- Occupation: Historian

Academic background
- Alma mater: University of Oxford; University of Reading;
- Doctoral advisor: Avi Shlaim

Academic work
- Discipline: Modern history
- Sub-discipline: History of the European Union
- Institutions: University of Reading; Open University; University of Oxford;

= Anne Deighton =

British historian

Anne Deighton is a British historian of the European Union. She is a Emeritus Professor of European International Politics at the University of Oxford and an Emeritus Fellow at Wolfson College, Oxford.

==Biography==
Anne Deighton was educated at the University of Oxford, where she read modern history during a time when the subject's scope "ended decisively in 1939", and the University of Reading, where her doctoral advisor was Avi Shlaim. She worked at the University of Reading (1987–1991) and the Open University as a lecturer and at St Antony's College, Oxford as a NatWest Senior Research Fellow (1991–1997). She later became Reader in European International Politics at Oxford, before being promoted to Professor and eventually Emeritus Professor.

Deighton became fellow of Wolfson College, and she was eventually promoted to emeritus fellow. She was the Wiener – Anspach Foundation's Ganshof van der Meersch Chair (1999–2000), having received the support of political scientist Eric Remacle. She has also served as a Jean Monnet Chair in the history of European integration.

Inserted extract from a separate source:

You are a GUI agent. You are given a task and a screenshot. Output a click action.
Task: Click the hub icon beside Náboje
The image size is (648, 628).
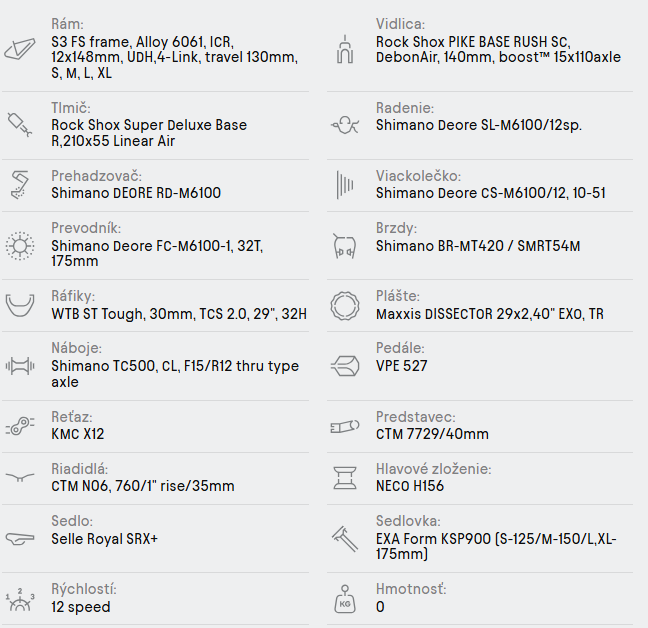[20, 364]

As an academic, Deighton specialises in the history of the European Union, especially the history of European integration. In addition to being an editor of several history books on the European Union, she is the author of The Impossible Peace: Britain, the Division of Germany and the Origins of the Cold War, 1945-1947 (1990), which discusses the United Kingdom's role in the star of the Cold War, particularly in post-war Germany. From 2009 to 2011, she hosted the Cyril Foster Lectures at the Department of Politics and International Relations, University of Oxford.

Deighton is a foreign member of the Norwegian Academy of Science and Letters's History section. She is a Fellow of the Royal Historical Society.

==Works==
- Britain and the First Cold War (1990, as editor)
- The Impossible Peace: Britain, the Division of Germany and the Origins of the Cold War, 1945-1947 (1990)
- Western European Union, 1954-1997, Defence, Security, Integration (1997, as editor)
- WEU, 1948-1998: From the Treaty of Brussels to the Treaty of Amsterdam (1998, as co-editor)
- Widening, Deepening, Acceleration, the European Economic Community, 1957-1963 (1999, as co-editor)
- Building Postwar Europe: National Decision-Makers and European Institutions, 1948-1963 (2003, as editor)
- Securing Europe? Implementing the European Security Strategy (2006, as editor)
- The EC/EU: a World Security Actor? 1957-2007 (2007, as co-editor)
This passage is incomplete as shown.